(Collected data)
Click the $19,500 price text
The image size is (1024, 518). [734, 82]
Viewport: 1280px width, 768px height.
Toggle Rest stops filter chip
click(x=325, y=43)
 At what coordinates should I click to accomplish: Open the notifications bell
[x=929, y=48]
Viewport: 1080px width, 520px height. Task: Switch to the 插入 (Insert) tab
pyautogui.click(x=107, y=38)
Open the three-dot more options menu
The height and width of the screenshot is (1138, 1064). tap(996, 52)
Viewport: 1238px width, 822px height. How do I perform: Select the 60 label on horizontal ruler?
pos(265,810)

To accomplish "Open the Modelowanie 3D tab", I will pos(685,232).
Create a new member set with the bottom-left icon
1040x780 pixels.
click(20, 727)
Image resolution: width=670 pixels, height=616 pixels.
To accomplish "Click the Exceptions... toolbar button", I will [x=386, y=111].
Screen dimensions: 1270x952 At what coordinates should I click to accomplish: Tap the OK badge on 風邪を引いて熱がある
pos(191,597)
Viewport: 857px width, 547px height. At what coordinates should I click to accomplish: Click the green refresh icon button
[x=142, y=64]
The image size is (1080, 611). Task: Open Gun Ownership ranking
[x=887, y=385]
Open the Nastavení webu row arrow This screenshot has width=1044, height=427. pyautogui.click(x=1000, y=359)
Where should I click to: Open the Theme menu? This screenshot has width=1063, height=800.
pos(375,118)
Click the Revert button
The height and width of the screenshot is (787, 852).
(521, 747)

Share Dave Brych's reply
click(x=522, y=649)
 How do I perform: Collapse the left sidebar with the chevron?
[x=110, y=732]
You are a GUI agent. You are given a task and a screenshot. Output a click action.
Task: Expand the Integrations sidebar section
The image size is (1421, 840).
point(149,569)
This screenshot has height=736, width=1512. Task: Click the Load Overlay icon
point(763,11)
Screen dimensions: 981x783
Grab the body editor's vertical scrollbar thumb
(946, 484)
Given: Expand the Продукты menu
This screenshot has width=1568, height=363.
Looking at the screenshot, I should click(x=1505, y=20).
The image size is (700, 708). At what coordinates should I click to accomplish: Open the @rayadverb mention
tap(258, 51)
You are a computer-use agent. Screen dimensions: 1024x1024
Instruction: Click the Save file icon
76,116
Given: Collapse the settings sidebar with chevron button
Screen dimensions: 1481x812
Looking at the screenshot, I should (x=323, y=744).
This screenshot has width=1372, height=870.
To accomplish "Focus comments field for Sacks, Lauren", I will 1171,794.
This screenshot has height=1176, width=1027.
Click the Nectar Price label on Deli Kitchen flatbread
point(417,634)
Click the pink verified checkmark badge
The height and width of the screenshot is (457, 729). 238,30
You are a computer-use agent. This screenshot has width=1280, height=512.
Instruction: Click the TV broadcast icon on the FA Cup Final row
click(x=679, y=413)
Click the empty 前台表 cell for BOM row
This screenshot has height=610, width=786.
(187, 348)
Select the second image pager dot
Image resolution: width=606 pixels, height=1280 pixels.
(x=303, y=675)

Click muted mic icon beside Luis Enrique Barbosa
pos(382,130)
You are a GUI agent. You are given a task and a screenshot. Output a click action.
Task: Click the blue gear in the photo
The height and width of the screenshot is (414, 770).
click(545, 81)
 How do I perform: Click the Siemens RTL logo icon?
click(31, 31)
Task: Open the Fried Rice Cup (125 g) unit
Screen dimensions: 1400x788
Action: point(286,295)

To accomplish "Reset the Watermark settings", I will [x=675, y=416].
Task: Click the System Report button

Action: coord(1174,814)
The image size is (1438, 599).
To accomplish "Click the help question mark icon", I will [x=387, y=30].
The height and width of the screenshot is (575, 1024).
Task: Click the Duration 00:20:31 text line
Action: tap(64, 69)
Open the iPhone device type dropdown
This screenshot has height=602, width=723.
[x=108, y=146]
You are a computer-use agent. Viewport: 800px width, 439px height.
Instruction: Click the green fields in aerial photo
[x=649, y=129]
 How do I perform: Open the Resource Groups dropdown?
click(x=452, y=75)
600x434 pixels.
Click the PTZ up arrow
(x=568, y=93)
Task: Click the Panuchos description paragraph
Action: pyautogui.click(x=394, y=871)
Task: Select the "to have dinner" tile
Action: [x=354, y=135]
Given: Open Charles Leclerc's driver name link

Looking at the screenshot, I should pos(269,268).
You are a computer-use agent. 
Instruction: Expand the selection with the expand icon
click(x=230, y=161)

(ACTIVITY) Every line above must be reproduced exactly as it stands.

(RESPONSE)
Click the $19,500 price text
The image size is (1024, 518). [734, 82]
Viewport: 1280px width, 768px height.
Toggle Rest stops filter chip
click(x=325, y=43)
 At what coordinates should I click to accomplish: Open the notifications bell
[x=929, y=48]
Viewport: 1080px width, 520px height. Task: Switch to the 插入 (Insert) tab
pyautogui.click(x=107, y=38)
Open the three-dot more options menu
The height and width of the screenshot is (1138, 1064). tap(996, 52)
Viewport: 1238px width, 822px height. How do I perform: Select the 60 label on horizontal ruler?
pos(265,810)

To accomplish "Open the Modelowanie 3D tab", I will pos(685,232).
Create a new member set with the bottom-left icon
1040x780 pixels.
click(20, 727)
Image resolution: width=670 pixels, height=616 pixels.
To accomplish "Click the Exceptions... toolbar button", I will [x=386, y=111].
Screen dimensions: 1270x952 At what coordinates should I click to accomplish: Tap the OK badge on 風邪を引いて熱がある
pos(191,597)
Viewport: 857px width, 547px height. At what coordinates should I click to accomplish: Click the green refresh icon button
[x=142, y=64]
The image size is (1080, 611). Task: Open Gun Ownership ranking
[x=887, y=385]
Open the Nastavení webu row arrow This screenshot has width=1044, height=427. pyautogui.click(x=1000, y=359)
Where should I click to: Open the Theme menu? This screenshot has width=1063, height=800.
pos(375,118)
Click the Revert button
The height and width of the screenshot is (787, 852).
(521, 747)

Share Dave Brych's reply
click(x=522, y=649)
 How do I perform: Collapse the left sidebar with the chevron?
[x=110, y=732]
You are a GUI agent. You are given a task and a screenshot. Output a click action.
Task: Expand the Integrations sidebar section
The image size is (1421, 840).
point(149,569)
This screenshot has height=736, width=1512. Task: Click the Load Overlay icon
point(763,11)
Screen dimensions: 981x783
Grab the body editor's vertical scrollbar thumb
(946, 484)
Given: Expand the Продукты menu
This screenshot has width=1568, height=363.
Looking at the screenshot, I should click(x=1505, y=20).
The image size is (700, 708). At what coordinates should I click to accomplish: Open the @rayadverb mention
tap(258, 51)
You are a computer-use agent. Screen dimensions: 1024x1024
Instruction: Click the Save file icon
76,116
Given: Collapse the settings sidebar with chevron button
Screen dimensions: 1481x812
Looking at the screenshot, I should (x=323, y=744).
This screenshot has width=1372, height=870.
To accomplish "Focus comments field for Sacks, Lauren", I will 1171,794.
This screenshot has height=1176, width=1027.
Click the Nectar Price label on Deli Kitchen flatbread
point(417,634)
Click the pink verified checkmark badge
The height and width of the screenshot is (457, 729). 238,30
You are a computer-use agent. This screenshot has width=1280, height=512.
Instruction: Click the TV broadcast icon on the FA Cup Final row
click(x=679, y=413)
Click the empty 前台表 cell for BOM row
This screenshot has height=610, width=786.
(187, 348)
Select the second image pager dot
Image resolution: width=606 pixels, height=1280 pixels.
(x=303, y=675)

Click muted mic icon beside Luis Enrique Barbosa
pos(382,130)
You are a GUI agent. You are given a task and a screenshot. Output a click action.
Task: Click the blue gear in the photo
The height and width of the screenshot is (414, 770).
click(545, 81)
 How do I perform: Click the Siemens RTL logo icon?
click(31, 31)
Task: Open the Fried Rice Cup (125 g) unit
Screen dimensions: 1400x788
Action: point(286,295)

To accomplish "Reset the Watermark settings", I will [x=675, y=416].
Task: Click the System Report button

Action: coord(1174,814)
The image size is (1438, 599).
To accomplish "Click the help question mark icon", I will [x=387, y=30].
The height and width of the screenshot is (575, 1024).
Task: Click the Duration 00:20:31 text line
Action: tap(64, 69)
Open the iPhone device type dropdown
This screenshot has height=602, width=723.
[x=108, y=146]
You are a computer-use agent. Viewport: 800px width, 439px height.
Instruction: Click the green fields in aerial photo
[x=649, y=129]
 How do I perform: Open the Resource Groups dropdown?
click(x=452, y=75)
600x434 pixels.
Click the PTZ up arrow
(x=568, y=93)
Task: Click the Panuchos description paragraph
Action: pyautogui.click(x=394, y=871)
Task: Select the "to have dinner" tile
Action: [x=354, y=135]
Given: Open Charles Leclerc's driver name link

Looking at the screenshot, I should pos(269,268).
You are a computer-use agent. 
Instruction: Expand the selection with the expand icon
click(x=230, y=161)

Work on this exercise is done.